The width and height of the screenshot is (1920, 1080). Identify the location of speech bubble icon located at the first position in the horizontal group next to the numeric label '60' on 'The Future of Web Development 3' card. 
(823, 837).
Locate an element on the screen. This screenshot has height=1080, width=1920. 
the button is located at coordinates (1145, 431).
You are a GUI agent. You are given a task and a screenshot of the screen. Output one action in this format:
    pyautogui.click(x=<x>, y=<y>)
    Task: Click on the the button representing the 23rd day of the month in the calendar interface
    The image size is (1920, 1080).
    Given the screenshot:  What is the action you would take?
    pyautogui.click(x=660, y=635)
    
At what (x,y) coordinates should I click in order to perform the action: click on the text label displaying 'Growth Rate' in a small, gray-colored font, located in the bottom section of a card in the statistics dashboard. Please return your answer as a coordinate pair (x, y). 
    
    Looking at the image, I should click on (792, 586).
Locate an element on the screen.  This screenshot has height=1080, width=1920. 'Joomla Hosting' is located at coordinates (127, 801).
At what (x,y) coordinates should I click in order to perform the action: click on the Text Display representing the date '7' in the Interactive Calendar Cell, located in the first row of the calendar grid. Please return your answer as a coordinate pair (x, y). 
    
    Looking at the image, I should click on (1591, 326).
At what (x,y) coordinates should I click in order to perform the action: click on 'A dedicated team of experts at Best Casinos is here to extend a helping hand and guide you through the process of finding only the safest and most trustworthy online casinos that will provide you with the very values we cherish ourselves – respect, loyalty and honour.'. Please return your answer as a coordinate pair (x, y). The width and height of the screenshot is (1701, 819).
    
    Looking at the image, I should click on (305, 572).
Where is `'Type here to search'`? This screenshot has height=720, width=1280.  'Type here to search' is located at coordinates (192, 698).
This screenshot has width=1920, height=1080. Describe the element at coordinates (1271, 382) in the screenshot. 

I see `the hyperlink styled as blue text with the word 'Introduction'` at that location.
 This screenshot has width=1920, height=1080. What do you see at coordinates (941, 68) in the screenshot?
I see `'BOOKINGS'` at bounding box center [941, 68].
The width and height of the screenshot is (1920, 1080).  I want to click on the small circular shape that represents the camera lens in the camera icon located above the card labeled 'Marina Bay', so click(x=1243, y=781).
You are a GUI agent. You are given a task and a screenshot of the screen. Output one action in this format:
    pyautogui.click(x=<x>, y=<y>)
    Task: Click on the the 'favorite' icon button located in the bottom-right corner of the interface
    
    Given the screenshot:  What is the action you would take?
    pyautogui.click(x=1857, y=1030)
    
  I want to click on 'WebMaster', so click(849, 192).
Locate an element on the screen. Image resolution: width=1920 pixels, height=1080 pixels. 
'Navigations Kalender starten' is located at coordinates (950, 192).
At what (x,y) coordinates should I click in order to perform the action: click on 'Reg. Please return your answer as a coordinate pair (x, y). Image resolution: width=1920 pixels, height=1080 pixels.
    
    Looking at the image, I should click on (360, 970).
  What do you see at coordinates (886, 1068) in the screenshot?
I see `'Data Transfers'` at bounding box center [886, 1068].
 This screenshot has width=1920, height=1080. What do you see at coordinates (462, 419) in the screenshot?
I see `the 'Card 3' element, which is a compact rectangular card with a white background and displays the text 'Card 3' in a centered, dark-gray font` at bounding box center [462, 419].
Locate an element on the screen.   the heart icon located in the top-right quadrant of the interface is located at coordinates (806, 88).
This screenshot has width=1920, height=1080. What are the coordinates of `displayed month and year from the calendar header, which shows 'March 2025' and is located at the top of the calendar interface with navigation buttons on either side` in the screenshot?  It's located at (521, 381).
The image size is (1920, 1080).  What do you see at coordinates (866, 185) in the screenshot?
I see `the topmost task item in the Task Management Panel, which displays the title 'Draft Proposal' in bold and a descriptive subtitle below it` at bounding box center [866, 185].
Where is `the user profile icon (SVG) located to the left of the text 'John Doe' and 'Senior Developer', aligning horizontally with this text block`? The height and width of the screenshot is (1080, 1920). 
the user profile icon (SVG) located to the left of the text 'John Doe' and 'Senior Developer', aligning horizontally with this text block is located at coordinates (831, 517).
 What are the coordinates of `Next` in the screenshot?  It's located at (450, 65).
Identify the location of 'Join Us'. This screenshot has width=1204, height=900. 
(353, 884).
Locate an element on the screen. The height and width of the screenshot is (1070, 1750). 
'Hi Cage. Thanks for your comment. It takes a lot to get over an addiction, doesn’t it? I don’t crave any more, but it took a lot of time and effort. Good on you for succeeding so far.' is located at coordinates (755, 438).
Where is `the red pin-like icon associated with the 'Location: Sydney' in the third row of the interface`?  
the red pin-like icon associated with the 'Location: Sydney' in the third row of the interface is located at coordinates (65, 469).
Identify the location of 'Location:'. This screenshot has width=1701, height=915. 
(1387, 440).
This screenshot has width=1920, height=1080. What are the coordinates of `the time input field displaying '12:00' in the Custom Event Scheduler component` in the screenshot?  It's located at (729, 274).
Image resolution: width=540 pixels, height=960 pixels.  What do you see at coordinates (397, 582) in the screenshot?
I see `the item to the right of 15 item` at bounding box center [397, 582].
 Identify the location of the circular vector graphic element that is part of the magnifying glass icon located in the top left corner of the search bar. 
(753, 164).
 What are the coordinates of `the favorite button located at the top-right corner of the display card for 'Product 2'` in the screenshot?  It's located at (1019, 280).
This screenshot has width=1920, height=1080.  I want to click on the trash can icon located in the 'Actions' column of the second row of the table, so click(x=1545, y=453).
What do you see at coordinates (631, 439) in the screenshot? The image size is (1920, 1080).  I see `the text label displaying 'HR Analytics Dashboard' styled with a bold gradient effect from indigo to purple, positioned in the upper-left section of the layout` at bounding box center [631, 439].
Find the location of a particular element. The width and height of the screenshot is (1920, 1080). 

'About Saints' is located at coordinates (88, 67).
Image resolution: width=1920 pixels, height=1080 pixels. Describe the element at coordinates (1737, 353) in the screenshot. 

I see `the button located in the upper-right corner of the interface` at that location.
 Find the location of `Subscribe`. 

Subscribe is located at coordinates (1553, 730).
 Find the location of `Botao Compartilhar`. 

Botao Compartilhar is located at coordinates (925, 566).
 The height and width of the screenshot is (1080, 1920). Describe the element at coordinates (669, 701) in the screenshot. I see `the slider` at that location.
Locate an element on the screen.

_Exercise instructions_: Please reproduce the entries above word for word, from their first line through the line containing "the button is", including that line.

_The reply_:
The width and height of the screenshot is (1920, 1080). Identify the location of speech bubble icon located at the first position in the horizontal group next to the numeric label '60' on 'The Future of Web Development 3' card. 
(823, 837).
Locate an element on the screen. This screenshot has height=1080, width=1920. 
the button is located at coordinates (1145, 431).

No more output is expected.